### [Description of the task]
Retype the material exactly, ending with the line containing "Given: Click the square icon in the footer".

### [Provided entries]
------------------------------------

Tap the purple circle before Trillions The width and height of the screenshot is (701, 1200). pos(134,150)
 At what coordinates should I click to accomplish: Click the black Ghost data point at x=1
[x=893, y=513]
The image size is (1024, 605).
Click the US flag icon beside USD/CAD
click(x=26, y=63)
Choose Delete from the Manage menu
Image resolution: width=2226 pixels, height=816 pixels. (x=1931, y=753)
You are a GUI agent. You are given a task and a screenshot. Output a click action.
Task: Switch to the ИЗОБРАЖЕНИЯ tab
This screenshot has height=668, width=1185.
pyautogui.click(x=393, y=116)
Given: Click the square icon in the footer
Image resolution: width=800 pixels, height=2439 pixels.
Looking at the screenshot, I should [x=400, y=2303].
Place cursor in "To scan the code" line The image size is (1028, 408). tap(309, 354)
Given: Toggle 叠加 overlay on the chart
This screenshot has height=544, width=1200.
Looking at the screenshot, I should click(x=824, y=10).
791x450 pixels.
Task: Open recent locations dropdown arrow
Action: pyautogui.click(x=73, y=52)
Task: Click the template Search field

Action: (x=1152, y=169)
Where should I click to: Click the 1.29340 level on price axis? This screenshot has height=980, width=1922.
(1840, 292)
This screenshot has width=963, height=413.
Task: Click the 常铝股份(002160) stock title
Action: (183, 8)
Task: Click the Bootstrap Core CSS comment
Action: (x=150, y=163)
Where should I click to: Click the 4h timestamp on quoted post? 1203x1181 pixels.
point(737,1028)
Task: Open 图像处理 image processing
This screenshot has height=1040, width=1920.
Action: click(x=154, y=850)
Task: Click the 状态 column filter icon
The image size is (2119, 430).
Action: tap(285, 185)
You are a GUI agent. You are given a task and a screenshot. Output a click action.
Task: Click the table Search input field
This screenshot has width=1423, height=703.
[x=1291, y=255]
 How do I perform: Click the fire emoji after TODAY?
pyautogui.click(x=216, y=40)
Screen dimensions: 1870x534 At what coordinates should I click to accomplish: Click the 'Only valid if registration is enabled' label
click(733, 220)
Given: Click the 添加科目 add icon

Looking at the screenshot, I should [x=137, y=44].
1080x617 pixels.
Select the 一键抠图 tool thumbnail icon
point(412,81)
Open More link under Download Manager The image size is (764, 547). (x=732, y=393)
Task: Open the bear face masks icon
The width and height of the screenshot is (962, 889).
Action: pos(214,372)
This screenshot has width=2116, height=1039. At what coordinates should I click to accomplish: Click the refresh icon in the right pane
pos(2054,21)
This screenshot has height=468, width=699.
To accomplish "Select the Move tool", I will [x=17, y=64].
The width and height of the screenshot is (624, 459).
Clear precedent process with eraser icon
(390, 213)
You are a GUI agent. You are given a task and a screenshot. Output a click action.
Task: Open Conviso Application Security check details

------------------------------------

### [Task result]
Tap the purple circle before Trillions The width and height of the screenshot is (701, 1200). pos(134,150)
 At what coordinates should I click to accomplish: Click the black Ghost data point at x=1
[x=893, y=513]
The image size is (1024, 605).
Click the US flag icon beside USD/CAD
click(x=26, y=63)
Choose Delete from the Manage menu
Image resolution: width=2226 pixels, height=816 pixels. (x=1931, y=753)
You are a GUI agent. You are given a task and a screenshot. Output a click action.
Task: Switch to the ИЗОБРАЖЕНИЯ tab
This screenshot has height=668, width=1185.
pyautogui.click(x=393, y=116)
Given: Click the square icon in the footer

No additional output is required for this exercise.